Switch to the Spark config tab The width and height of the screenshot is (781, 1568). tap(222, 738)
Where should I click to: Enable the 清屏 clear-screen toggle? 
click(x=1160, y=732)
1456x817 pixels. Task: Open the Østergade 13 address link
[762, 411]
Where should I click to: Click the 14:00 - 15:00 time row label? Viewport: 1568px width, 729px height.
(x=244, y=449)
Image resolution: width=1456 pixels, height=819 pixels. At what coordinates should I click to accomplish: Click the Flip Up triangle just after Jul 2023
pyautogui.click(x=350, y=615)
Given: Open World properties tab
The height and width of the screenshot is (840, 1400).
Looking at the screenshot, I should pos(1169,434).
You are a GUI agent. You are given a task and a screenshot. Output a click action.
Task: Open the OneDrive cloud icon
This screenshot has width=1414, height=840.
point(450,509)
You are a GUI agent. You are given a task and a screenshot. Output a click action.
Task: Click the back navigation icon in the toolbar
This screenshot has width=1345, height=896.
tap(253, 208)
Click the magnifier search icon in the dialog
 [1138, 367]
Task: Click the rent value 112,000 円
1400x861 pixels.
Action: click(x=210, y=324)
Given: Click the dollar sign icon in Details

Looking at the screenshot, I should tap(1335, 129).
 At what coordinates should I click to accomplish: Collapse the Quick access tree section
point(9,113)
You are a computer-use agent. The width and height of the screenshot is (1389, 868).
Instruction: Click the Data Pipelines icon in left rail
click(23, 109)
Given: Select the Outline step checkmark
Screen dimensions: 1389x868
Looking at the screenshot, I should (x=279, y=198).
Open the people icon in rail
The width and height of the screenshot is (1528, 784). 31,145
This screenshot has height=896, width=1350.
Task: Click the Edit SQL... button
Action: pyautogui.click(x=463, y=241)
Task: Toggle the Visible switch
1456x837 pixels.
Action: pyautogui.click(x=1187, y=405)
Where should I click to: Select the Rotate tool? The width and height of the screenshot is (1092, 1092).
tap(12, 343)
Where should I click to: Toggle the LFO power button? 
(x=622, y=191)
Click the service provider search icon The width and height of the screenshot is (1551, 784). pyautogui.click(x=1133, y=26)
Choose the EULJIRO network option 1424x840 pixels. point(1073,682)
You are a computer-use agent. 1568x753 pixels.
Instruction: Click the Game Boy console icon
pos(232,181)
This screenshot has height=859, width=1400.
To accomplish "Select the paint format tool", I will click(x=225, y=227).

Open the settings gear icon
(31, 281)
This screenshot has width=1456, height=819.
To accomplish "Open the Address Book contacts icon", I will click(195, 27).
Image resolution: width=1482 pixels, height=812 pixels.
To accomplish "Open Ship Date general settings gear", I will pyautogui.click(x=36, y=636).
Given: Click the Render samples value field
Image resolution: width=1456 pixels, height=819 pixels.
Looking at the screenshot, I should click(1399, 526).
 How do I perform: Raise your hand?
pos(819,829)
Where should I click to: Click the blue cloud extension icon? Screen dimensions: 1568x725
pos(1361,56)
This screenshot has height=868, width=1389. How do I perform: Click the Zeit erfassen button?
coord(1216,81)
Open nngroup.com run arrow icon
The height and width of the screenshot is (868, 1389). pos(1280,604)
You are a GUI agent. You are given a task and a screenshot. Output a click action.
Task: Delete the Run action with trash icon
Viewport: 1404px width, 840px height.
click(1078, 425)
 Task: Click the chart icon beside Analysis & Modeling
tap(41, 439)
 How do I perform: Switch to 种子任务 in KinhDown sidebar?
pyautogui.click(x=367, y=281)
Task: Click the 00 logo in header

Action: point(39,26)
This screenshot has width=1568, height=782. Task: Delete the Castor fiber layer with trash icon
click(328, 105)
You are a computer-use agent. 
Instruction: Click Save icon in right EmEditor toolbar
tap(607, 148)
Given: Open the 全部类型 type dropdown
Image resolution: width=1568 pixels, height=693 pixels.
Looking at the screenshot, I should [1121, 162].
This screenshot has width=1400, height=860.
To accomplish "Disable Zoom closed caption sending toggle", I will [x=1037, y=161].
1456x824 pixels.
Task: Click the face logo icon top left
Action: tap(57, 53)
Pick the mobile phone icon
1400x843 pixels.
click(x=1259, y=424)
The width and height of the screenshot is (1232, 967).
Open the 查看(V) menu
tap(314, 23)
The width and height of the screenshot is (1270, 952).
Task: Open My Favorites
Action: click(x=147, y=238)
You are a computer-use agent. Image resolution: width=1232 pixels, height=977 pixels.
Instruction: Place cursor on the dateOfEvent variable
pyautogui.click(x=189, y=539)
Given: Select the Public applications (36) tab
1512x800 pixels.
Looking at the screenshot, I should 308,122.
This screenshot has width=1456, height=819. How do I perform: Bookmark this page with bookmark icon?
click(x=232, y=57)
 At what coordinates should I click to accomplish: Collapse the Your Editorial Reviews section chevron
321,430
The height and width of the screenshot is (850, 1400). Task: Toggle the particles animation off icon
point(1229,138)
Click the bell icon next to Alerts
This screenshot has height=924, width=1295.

—————

— What the exercise asks —
Your answer should be the lines above, from the line containing "This screenshot has width=1414, height=840." up to and including the line containing "Given: Click the Render samples value field", reproduced exactly and with nothing else.

— Exercise result —
This screenshot has width=1414, height=840.
point(450,509)
You are a GUI agent. You are given a task and a screenshot. Output a click action.
Task: Click the back navigation icon in the toolbar
This screenshot has width=1345, height=896.
tap(253, 208)
Click the magnifier search icon in the dialog
 [1138, 367]
Task: Click the rent value 112,000 円
1400x861 pixels.
Action: click(x=210, y=324)
Given: Click the dollar sign icon in Details

Looking at the screenshot, I should tap(1335, 129).
 At what coordinates should I click to accomplish: Collapse the Quick access tree section
point(9,113)
You are a computer-use agent. The width and height of the screenshot is (1389, 868).
Instruction: Click the Data Pipelines icon in left rail
click(23, 109)
Given: Select the Outline step checkmark
Screen dimensions: 1389x868
Looking at the screenshot, I should (x=279, y=198).
Open the people icon in rail
The width and height of the screenshot is (1528, 784). 31,145
This screenshot has height=896, width=1350.
Task: Click the Edit SQL... button
Action: pyautogui.click(x=463, y=241)
Task: Toggle the Visible switch
1456x837 pixels.
Action: pyautogui.click(x=1187, y=405)
Where should I click to: Select the Rotate tool? The width and height of the screenshot is (1092, 1092).
tap(12, 343)
Where should I click to: Toggle the LFO power button? 
(x=622, y=191)
Click the service provider search icon The width and height of the screenshot is (1551, 784). pyautogui.click(x=1133, y=26)
Choose the EULJIRO network option 1424x840 pixels. point(1073,682)
You are a computer-use agent. 1568x753 pixels.
Instruction: Click the Game Boy console icon
pos(232,181)
This screenshot has height=859, width=1400.
To accomplish "Select the paint format tool", I will click(x=225, y=227).

Open the settings gear icon
(31, 281)
This screenshot has width=1456, height=819.
To accomplish "Open the Address Book contacts icon", I will click(195, 27).
Image resolution: width=1482 pixels, height=812 pixels.
To accomplish "Open Ship Date general settings gear", I will pyautogui.click(x=36, y=636).
Given: Click the Render samples value field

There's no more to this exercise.